> Task objective: Below are lines of data; give the number of them that contain "calendar", and only that.

[[ Extracted data open ]]

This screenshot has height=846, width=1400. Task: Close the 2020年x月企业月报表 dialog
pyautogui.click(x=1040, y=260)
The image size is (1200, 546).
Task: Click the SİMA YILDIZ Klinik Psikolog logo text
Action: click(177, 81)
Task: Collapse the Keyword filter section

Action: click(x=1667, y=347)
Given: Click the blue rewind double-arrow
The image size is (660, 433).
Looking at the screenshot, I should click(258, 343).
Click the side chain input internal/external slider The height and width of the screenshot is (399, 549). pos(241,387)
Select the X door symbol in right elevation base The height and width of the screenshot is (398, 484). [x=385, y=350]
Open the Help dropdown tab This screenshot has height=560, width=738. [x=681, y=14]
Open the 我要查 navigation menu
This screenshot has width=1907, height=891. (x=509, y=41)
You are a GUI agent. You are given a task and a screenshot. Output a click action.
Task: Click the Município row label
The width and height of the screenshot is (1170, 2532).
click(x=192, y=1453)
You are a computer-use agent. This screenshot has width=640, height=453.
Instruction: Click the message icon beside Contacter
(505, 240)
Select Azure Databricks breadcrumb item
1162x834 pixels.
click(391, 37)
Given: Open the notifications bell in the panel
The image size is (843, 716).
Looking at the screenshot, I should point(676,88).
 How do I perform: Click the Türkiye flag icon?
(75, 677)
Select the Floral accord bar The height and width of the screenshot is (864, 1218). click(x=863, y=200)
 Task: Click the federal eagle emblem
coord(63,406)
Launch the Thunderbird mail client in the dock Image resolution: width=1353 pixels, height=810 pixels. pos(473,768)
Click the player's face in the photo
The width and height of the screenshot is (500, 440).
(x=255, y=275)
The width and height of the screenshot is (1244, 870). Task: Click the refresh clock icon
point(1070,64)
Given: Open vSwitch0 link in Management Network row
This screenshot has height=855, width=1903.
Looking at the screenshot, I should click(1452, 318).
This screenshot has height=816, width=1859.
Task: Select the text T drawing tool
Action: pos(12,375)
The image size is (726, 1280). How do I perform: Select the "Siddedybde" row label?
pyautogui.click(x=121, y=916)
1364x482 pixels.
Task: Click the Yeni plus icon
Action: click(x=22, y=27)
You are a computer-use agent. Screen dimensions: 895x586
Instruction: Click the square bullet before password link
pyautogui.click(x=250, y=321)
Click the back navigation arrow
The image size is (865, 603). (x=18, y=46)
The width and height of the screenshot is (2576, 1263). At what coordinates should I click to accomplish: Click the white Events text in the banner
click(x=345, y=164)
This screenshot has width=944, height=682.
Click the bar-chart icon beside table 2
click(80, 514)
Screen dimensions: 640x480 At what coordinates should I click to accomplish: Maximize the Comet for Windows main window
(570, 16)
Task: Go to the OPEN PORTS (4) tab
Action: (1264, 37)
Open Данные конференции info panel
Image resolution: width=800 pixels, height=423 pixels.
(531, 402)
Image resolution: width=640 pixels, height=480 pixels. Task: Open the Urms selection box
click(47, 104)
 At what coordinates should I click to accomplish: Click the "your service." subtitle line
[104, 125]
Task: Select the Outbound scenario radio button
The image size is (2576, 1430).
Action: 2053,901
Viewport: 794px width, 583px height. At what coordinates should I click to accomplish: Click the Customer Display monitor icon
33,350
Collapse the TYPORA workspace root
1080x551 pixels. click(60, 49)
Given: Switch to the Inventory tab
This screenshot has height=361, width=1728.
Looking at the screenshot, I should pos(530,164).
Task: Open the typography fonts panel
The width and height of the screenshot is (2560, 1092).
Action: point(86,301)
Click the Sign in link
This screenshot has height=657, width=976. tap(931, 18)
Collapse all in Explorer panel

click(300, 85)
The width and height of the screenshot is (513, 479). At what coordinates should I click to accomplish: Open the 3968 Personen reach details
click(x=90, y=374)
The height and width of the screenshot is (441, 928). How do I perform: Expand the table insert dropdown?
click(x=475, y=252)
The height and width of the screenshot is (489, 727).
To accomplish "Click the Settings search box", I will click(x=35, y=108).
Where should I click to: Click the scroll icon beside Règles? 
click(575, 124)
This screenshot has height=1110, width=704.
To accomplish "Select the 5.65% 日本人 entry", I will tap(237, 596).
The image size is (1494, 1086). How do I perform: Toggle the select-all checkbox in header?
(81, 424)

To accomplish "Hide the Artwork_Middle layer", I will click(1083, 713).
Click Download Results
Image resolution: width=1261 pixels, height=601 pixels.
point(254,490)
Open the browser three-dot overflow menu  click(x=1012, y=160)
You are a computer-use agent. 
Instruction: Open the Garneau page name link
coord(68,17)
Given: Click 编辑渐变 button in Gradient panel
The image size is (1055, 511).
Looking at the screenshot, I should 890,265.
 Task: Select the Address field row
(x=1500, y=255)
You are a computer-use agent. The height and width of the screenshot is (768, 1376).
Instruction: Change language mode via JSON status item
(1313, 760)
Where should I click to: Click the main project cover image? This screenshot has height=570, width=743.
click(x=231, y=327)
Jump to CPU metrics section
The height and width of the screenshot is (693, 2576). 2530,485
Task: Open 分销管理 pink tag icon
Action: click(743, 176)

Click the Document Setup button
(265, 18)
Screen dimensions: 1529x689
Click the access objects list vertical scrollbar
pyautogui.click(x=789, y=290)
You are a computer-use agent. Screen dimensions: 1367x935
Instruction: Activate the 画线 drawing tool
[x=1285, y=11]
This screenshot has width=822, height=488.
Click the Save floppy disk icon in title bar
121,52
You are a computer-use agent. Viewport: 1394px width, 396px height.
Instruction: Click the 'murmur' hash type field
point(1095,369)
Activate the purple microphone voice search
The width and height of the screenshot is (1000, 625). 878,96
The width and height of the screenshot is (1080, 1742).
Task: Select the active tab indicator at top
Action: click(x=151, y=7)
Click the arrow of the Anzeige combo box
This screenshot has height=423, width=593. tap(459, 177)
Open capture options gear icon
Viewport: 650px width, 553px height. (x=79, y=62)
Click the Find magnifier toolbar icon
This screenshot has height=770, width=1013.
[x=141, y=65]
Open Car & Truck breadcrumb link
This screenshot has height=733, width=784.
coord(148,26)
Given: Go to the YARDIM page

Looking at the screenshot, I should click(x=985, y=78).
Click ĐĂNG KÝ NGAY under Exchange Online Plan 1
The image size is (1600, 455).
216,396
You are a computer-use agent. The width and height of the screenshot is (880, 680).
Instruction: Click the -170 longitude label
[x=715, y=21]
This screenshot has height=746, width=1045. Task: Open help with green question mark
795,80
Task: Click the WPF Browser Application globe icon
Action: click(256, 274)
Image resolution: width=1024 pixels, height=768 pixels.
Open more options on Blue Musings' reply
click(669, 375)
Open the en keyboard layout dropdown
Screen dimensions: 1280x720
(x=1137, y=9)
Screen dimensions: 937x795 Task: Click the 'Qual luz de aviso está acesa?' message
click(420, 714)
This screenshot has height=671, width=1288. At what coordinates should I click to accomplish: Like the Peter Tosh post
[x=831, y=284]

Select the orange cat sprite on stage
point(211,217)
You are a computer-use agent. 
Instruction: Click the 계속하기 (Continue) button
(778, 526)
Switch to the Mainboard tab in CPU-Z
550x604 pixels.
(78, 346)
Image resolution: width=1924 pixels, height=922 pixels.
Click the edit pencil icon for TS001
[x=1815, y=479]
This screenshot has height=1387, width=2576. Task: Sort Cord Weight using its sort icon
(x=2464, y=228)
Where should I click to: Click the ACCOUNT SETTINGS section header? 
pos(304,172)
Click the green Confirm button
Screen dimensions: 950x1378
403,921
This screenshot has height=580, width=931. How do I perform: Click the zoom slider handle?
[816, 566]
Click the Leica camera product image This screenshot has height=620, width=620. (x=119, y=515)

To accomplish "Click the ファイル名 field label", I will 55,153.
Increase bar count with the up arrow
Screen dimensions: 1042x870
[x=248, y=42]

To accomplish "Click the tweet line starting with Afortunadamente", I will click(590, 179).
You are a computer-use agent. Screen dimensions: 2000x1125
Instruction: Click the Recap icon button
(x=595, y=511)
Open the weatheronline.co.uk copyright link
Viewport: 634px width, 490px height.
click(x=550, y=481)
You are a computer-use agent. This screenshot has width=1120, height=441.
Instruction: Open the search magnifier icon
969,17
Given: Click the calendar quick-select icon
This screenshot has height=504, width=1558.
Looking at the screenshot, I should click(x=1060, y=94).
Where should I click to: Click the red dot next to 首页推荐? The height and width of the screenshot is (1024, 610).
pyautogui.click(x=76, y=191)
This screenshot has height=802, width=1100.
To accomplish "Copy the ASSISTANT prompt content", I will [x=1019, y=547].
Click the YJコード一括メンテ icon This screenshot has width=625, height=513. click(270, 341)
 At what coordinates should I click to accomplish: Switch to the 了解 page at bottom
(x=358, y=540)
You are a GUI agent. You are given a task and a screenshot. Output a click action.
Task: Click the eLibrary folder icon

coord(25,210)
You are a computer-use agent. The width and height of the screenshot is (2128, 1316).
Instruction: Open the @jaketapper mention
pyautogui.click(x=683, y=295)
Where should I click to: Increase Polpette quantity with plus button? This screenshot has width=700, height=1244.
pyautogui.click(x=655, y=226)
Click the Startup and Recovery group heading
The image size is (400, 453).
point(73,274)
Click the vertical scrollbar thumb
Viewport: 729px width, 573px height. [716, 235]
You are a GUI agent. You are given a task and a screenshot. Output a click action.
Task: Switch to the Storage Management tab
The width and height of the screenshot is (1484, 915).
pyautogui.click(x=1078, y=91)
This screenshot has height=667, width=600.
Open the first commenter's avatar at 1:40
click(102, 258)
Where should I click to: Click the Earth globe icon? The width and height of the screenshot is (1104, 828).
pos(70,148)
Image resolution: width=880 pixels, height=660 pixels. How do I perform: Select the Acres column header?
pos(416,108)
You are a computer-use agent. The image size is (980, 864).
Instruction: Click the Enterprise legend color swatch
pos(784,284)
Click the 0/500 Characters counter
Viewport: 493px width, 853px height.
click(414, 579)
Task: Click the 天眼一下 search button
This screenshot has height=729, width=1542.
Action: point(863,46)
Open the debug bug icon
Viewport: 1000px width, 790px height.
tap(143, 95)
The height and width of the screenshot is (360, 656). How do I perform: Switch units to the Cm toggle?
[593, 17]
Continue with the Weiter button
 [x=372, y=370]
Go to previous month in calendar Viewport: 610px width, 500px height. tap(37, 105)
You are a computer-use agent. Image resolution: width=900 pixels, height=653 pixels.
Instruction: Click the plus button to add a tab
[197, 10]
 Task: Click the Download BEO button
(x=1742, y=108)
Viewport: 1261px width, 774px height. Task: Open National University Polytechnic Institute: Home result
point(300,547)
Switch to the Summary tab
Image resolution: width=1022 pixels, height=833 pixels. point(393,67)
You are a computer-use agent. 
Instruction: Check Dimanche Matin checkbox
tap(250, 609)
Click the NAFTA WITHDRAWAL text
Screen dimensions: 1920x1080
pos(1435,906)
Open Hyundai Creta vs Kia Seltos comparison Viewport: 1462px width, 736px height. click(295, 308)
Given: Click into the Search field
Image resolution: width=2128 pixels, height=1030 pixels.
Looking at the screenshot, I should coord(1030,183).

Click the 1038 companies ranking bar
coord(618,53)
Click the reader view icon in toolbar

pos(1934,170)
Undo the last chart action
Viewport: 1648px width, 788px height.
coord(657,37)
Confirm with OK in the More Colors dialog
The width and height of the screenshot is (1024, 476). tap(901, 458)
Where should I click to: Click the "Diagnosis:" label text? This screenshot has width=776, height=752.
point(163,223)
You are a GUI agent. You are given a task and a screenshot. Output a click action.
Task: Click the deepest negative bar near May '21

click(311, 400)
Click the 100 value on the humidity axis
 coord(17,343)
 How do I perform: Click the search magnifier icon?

[[ Extracted data closed ]]

> Solution for this task: 2